Stored records>
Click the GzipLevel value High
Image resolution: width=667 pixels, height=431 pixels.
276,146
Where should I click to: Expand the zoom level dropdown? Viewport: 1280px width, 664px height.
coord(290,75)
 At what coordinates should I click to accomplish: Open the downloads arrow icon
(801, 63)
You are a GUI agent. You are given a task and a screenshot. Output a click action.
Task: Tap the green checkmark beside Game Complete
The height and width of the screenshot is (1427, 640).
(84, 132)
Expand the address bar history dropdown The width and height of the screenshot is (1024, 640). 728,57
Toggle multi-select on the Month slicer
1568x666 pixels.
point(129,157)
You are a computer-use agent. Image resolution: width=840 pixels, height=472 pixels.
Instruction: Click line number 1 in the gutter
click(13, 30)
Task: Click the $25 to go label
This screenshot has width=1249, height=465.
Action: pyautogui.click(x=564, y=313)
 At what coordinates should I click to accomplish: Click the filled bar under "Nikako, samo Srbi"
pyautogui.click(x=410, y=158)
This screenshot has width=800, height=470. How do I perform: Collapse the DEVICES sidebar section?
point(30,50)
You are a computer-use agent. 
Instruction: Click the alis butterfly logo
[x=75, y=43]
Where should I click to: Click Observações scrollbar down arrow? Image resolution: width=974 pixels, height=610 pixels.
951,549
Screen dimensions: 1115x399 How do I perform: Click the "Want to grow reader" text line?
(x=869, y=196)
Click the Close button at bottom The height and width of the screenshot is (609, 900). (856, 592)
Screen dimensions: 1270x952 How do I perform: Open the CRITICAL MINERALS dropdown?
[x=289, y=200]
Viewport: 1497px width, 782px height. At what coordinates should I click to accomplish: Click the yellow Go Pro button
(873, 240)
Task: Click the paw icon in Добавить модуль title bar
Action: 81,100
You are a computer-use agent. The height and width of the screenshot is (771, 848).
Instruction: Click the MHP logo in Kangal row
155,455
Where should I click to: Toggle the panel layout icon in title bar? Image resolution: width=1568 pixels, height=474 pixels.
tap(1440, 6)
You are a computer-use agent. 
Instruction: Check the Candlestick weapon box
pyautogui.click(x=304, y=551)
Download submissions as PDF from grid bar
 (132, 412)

Work request> Write out every line of the entries that holds the word "agent".

Output for this task>
You are a GUI agent. You are given a task and a screenshot. Output a click action.
You are a computer-use agent. Image resolution: width=840 pixels, height=472 pixels.
You are a computer-use agent. 
You are a computer-use agent. The height and width of the screenshot is (771, 848).
You are a computer-use agent. 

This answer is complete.